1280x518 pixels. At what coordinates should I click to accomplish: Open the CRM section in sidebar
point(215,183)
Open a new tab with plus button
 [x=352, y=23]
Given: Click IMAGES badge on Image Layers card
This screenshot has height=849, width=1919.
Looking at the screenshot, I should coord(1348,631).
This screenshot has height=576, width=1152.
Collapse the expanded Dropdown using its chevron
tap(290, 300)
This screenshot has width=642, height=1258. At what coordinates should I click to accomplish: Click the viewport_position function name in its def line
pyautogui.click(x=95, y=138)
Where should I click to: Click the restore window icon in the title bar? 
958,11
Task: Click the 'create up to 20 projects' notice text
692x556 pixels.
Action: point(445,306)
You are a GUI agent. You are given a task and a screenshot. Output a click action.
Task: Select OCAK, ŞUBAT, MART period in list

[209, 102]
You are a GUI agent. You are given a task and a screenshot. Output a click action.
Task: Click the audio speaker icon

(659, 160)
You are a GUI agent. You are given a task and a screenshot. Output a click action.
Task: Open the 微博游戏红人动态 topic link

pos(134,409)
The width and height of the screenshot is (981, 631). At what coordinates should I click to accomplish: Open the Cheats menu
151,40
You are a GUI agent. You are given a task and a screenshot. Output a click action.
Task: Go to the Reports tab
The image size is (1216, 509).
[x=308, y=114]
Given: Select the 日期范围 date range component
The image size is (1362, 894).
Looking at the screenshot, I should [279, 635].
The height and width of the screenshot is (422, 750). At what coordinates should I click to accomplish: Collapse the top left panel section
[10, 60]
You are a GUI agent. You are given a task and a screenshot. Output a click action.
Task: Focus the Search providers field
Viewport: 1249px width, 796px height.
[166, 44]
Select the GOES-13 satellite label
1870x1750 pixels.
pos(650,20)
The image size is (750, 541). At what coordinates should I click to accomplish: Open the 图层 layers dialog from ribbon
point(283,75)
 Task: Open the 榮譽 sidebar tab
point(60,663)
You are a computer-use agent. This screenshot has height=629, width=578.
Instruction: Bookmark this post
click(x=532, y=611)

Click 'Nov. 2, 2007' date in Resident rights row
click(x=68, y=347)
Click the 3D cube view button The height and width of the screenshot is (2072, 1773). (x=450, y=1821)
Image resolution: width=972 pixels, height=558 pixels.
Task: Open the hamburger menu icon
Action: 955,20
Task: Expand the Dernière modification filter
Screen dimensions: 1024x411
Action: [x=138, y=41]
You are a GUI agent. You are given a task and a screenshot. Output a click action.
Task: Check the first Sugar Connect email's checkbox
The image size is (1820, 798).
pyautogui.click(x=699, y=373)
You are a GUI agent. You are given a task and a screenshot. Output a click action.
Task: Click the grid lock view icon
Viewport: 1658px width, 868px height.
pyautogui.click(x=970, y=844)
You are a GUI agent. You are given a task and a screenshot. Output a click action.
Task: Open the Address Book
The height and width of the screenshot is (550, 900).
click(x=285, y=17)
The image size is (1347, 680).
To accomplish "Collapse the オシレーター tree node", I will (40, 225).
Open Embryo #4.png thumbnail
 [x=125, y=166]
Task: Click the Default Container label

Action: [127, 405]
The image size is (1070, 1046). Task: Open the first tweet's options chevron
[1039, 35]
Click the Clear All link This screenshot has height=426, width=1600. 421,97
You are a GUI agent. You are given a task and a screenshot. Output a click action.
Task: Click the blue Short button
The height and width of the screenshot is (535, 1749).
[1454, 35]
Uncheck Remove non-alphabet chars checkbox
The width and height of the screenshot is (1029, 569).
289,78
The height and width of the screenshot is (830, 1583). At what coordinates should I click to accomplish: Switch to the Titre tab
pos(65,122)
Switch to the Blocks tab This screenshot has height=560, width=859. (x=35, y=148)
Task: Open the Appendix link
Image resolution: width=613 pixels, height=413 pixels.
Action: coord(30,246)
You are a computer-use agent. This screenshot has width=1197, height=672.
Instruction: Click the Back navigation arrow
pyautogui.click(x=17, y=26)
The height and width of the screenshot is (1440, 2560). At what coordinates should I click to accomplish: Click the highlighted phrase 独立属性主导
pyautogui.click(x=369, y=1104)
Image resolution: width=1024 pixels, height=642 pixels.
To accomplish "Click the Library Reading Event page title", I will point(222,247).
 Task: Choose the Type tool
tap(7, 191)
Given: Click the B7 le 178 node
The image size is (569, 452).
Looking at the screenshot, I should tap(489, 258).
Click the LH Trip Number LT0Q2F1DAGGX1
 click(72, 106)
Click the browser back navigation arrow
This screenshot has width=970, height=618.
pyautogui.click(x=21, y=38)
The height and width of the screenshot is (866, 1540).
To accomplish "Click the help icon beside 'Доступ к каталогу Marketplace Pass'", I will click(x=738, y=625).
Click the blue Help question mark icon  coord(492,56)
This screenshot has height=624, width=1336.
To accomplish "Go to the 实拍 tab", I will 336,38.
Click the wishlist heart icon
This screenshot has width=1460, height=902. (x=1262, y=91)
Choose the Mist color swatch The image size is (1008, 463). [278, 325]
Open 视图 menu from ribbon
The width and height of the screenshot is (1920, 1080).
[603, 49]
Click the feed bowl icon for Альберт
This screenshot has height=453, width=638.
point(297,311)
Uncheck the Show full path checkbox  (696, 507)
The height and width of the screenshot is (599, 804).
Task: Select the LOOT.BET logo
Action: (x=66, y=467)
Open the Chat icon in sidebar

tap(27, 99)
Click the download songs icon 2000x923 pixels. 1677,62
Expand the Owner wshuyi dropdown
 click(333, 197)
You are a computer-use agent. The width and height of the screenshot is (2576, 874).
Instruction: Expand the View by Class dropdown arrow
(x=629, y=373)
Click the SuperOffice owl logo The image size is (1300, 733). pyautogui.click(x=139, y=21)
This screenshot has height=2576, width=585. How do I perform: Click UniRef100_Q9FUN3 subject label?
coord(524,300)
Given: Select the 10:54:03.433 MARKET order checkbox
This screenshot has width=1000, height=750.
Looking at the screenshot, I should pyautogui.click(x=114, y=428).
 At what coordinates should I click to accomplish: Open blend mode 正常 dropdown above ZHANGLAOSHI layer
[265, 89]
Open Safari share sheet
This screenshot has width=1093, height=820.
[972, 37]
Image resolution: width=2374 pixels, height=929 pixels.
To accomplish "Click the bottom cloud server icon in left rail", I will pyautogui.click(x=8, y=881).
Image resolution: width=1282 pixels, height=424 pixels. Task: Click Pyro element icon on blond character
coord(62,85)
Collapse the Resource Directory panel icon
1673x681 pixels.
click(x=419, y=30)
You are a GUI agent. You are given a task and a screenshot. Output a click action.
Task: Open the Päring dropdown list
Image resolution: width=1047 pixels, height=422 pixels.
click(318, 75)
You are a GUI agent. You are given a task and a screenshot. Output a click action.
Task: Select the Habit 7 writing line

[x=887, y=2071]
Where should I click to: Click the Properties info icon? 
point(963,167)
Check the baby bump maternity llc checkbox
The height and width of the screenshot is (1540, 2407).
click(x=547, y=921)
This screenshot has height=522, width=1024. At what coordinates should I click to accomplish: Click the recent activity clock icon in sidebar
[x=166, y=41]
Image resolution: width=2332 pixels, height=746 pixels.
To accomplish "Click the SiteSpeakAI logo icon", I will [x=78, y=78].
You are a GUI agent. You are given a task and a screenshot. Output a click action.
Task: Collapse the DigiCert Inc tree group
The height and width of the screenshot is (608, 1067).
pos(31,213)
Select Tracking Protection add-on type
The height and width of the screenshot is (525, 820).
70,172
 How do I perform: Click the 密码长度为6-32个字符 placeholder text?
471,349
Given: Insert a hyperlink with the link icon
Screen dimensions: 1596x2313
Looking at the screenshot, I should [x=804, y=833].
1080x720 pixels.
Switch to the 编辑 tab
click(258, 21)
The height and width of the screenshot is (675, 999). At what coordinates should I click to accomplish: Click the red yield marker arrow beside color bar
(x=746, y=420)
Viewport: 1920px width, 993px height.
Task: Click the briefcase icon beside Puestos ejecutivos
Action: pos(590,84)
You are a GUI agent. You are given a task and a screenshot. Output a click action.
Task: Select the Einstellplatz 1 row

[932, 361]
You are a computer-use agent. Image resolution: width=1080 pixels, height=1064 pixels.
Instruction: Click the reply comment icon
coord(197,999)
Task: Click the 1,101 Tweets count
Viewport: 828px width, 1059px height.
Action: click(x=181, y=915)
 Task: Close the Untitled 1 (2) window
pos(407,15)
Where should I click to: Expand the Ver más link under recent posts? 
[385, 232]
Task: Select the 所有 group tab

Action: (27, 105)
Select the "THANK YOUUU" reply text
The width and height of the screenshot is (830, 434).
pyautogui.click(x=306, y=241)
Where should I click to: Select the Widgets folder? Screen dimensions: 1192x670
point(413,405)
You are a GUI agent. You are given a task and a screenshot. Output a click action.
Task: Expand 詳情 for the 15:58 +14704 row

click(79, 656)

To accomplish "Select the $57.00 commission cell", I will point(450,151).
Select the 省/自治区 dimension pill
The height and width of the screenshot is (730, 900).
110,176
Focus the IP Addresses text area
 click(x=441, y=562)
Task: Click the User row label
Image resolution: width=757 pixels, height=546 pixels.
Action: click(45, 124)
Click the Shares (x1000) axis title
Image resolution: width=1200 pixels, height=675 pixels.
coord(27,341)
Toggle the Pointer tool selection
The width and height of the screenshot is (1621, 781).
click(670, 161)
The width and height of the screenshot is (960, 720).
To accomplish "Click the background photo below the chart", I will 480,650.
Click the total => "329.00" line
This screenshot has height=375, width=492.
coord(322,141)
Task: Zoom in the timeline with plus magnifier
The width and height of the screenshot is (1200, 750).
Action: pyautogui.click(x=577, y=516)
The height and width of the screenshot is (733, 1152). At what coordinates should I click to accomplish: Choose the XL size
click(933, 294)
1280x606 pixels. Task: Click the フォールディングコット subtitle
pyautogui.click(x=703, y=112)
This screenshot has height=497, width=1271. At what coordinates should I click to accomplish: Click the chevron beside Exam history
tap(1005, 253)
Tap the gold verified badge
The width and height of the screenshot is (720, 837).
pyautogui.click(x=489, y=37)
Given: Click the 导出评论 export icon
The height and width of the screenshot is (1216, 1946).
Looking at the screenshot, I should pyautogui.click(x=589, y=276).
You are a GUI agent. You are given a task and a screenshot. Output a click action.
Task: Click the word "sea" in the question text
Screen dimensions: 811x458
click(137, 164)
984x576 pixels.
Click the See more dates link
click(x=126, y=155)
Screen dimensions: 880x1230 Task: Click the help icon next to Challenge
========
## TO DO
The answer must consist of every line from the entries that holds the string "question".

## REPLY
Click the blue Help question mark icon  coord(492,56)
Task: Click the word "sea" in the question text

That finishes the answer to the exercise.